CHOKE

By: Martyn Pedler
Date: 29th Sep 08
Format: Cinema
Mood: Nostalgic

CHOKE

What:
CHOKE

When:
Opens Oct 30, but we have a sneak screening...

Where:
Cinema Nova, Thurs Oct 9, 6.30pm

Watch the trailer:
Here

Win:
A dbl pass to the ThreeThousand preview screening, 6.30pm Thurs Oct 9 at Nova. To enter, email win@threethousand.com.au with the subject line ‘it's P-a-l-A-H-n-i-u-k fools'

Chuck Palahniuk owned the late ‘90s. From the moment Fight Club splattered into popular consciousness, he stood in the cyclone-eye of our every swirling subcultural anxiety.

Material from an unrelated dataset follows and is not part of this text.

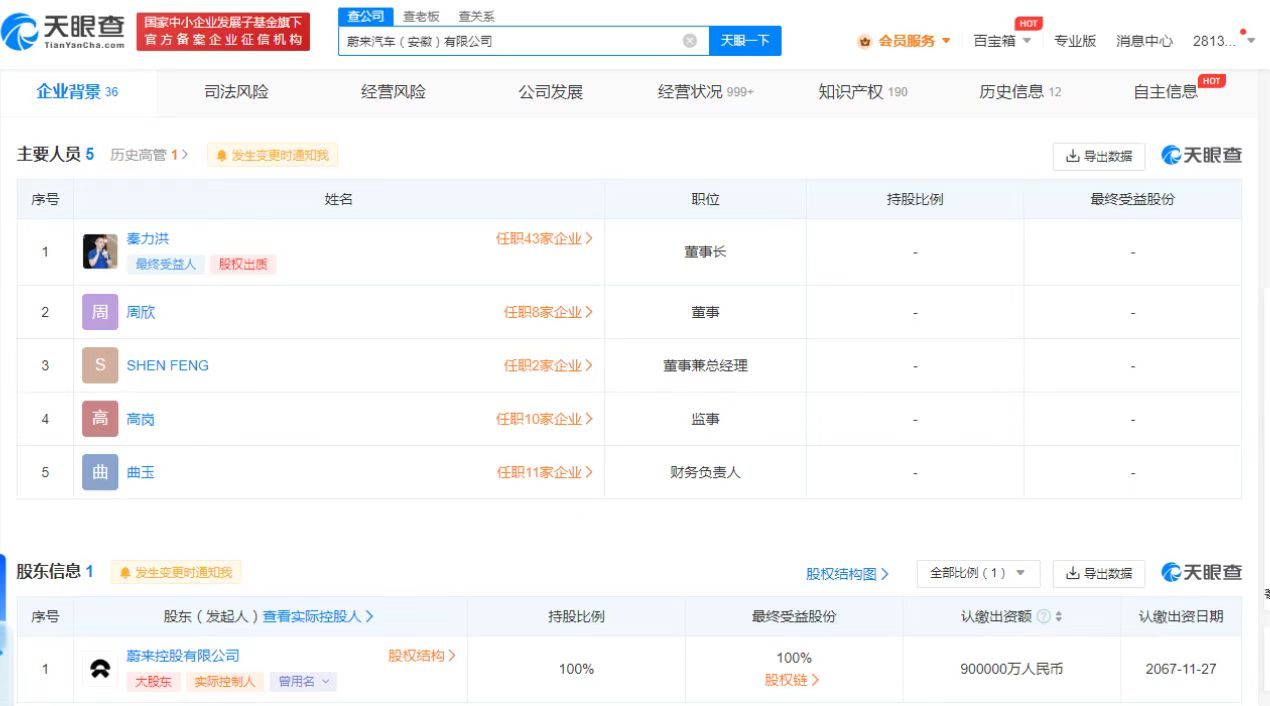Open the 全部比例（1） dropdown
Viewport: 1270px width, 706px height.
coord(977,573)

It seemed inevitable that we'd be bombarded with so many Palahniuk film adaptations that we'd finally have to learn how to spell his name - and yet it's taken this long to see CHOKE hit cinemas, translated into a dirty indie comedy with delusions of grandeur.

Sam Rockwell is enjoyably sleazy as a lost sex addict with a burgeoning messiah complex, and Angelica Huston gives much-needed gravitas to an underwritten maternal role. Unlike David Fincher's Fight Club, however, CHOKE's muted HBO-pilot aesthetic can't quite manhandle Palahniuk's kinetic half-random prose into a coherent film.

This is a chick-flick for men, with empty sex and anal beads replacing tear-streaked reunions. So why does this feel like a time capsule unearthed in an executive's desk drawer? Were things really so different, not even ten years ago? Maybe - like Palahniuk's always radiated - we used to miss our fathers and hate our mothers more.